# 28 day documents rule



## Kimi2490 (Nov 8, 2012)

Dear all,

had a question regarding the 28 days rule for the documents we submit for Spouse visa. My fiance will be travelling to India for the wedding and honeymoon on 1st October and we will be applying for the visa on 20th October at the earliest.

If he gets all his employment letter, other evidenciary documents, payslips etc signed and stamped on 30th September, we should still be within the 28 days time frame for their validity. However, what about the bank statements? He will get the September bank statement no problem , but by the time his October statement is delivered to his UK address, he will already be in India with me. Do you recommend we ask his brother to post his October statement to us in India by express international post?

Also this 28 day rule, is it 28 WORKING days? or 28 calendar days including weekends and bank holidays?

Many thanks


----------



## Kimi2490 (Nov 8, 2012)

PS- also, all his payslips are online. I understand that online versions are accepted so long as they are duly signed and stamped and accompanied by a mention in the employment letter, of their being true and legal. 

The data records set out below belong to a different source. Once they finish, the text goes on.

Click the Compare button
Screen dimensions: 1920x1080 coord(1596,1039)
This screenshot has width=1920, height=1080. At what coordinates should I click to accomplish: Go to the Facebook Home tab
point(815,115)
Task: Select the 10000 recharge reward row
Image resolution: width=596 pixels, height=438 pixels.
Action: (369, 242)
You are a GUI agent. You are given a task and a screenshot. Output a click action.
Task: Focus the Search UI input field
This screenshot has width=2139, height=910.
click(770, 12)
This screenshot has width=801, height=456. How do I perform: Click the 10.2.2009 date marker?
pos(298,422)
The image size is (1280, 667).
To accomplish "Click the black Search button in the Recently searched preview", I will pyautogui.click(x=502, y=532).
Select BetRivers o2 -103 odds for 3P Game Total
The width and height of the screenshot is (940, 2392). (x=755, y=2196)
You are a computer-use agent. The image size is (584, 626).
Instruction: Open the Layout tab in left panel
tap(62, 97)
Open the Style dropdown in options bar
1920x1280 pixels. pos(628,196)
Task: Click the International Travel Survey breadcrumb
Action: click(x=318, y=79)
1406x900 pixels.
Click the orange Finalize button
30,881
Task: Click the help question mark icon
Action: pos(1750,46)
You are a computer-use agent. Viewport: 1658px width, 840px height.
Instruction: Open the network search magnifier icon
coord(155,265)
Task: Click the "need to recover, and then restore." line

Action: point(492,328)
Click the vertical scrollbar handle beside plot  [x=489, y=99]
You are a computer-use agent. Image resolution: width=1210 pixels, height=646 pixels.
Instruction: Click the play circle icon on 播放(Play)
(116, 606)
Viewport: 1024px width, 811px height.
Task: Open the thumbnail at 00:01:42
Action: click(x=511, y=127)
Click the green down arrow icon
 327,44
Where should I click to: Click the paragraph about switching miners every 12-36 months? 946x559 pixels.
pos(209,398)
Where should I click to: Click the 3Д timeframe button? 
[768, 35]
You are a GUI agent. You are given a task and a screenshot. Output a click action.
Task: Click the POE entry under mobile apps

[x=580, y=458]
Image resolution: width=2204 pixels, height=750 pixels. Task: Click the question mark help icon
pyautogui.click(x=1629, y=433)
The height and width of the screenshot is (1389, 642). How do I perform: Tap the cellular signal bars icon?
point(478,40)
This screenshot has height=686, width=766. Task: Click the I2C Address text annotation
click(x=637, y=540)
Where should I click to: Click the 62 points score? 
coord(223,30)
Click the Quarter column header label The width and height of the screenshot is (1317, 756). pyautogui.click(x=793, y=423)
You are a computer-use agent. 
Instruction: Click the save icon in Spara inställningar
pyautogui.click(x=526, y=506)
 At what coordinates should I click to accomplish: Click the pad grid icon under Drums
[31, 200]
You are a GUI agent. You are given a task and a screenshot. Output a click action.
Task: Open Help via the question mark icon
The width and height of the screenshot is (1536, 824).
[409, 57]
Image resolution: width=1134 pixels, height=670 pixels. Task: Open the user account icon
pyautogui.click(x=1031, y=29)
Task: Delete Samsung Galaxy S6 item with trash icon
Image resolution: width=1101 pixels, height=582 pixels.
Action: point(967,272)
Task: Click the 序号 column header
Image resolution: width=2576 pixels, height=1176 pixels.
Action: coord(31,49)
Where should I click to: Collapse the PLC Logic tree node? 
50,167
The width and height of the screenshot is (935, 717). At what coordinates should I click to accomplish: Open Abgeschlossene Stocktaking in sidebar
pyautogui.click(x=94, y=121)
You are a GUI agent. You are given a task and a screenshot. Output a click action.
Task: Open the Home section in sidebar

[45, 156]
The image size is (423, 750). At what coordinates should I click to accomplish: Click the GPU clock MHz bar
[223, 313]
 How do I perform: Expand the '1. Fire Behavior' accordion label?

So along with his employment letter, employment contract, p60 (which is also an online version), his pay slips of 6 previous months will also be all signed and stamped duly. Now can this signature and stamp on all of the above be made by his manager instead of the HR team? Because if we were to require his HR team to sign and stamp those, we would certainly struggle to meet the 28 day validity requirement. His site manager however, can more easily sign and stamp all above documents on the day before his flight to India, thereby making them under 28 days old. Do advice.

Many thanks again in advance.


----------



## nyclon (Apr 3, 2011)

Pay slips and bank statements are the only documents that must be no more than 28 days old at the time of on line application. That's 28 calendar days. Everything else should be as current as possible. You should have someone send you the October bank statement by an international courier like FedEx which you can track. 

As long as pay slips, employment letter etc are signed by someone in authority it's fine.


----------



## Kimi2490 (Nov 8, 2012)

Thank you for your response Nyclon. That sounds alright then.

Also its within 28 days of online application submission and payment of fees no? Not from date of biometrics and document submission appointment? So in theory, we get wed on 3rd October , so I could submit the online application and make the visa payment on 4th october and then leave for my honeymoon, and come back for a biometrics appointment on say 20th October , when I can submit all the paper work etc. So the payslips and bank statements would only have to be within 28 days of 4th october yes?

Thanks a lot again


----------



## Joppa (Sep 7, 2009)

Yes, that's correct.


----------



## Hertsfem (Jun 19, 2013)

Is there a time period for biometrics and handing in documents after online application?


----------



## Joppa (Sep 7, 2009)

It's two weeks for US, but don't know about other countries. It varies.


----------



## nahtich (Apr 22, 2014)

Dear all,

I have a question regarding 28 day rule. My last payslip is dated 30 Apr and my Fiance applied online today. He booked his Biometrics for June 26.

I am worried that my payslip is going to be 2 months old by the time Biometrics is done.

Do I have to include my 30 May payslip as well?

Thanks. Appreciate the help


----------



## kejal_k (May 4, 2009)

Joppa said:


> It's two weeks for US, but don't know about other countries. It varies.


Joppa, do you know what the limit is for Australia?


----------



## Joppa (Sep 7, 2009)

It has to be no more than 28 days old by the time you apply online and pay. The date for biometric appointment doesn't come into the equation.

Last time I looked, the Australia page doesn't say.


----------



## Kimi2490 (Nov 8, 2012)

I am having the same problem with India. I know we book biometrics appointment at time of payment however within how many days of the payment, the appointment has to be, is somethnig i am not able to arrive at


----------



## nathansaurus (May 26, 2014)

Hello everybody,

I have a question regarding the 28 day documents rule as well. My wife is applying for a Tier 4 student visa, and for one of the requirements, she needs to provide financial evidence that she has enough funds to last her through her studies. The UKBA website stated: 

_Outer London or anywhere else in the UK £800 ($1,337) for living costs for each month of your course, up to a maximum of 9 months (totaling $12,033) 
_
For evidence that my wife has enough funds to last her throughout her studies, does the 28 day document rule simply mean the bank statement or letter stating the aforementioned funds are within the 28 days of applying for the Tier 4 visa, or does the money have to be in our bank account for 28 days before she could apply for the visa? Also, from your experience, do stocks or accounts like Scottrade help in showing evidence of funds, since cashed stock that sits there is technically is like a bank account?

Thanks in advance!


----------



## Joppa (Sep 7, 2009)

I think a different requirement applies for Tier 4 visa. Read the guidance. 
https://www.gov.uk/government/uploa...ent_data/file/303848/T4_Guidance_06-04-14.pdf. Page 28ff.


----------



## nyclon (Apr 3, 2011)

nathansaurus said:


> Hello everybody,
> 
> I have a question regarding the 28 day documents rule as well. My wife is applying for a Tier 4 student visa, and for one of the requirements, she needs to provide financial evidence that she has enough funds to last her through her studies. The UKBA website stated:
> 
> ...



From the Tier 4 Guidance:

The evidence of money that you use must be of cash funds in the bank (this includes savings accounts and current accounts even when notice must be given), as a loan letter or official financial or government sponsorship available to you. Other accounts or financial instruments such as shares, bonds, overdrafts, credit cards and pension funds are not acceptable, regardless of notice period

And

You must show that you have held the required money for a consecutive 28 day period (finishing on the date of the closing balance) ending no more than 31 days before your application.


----------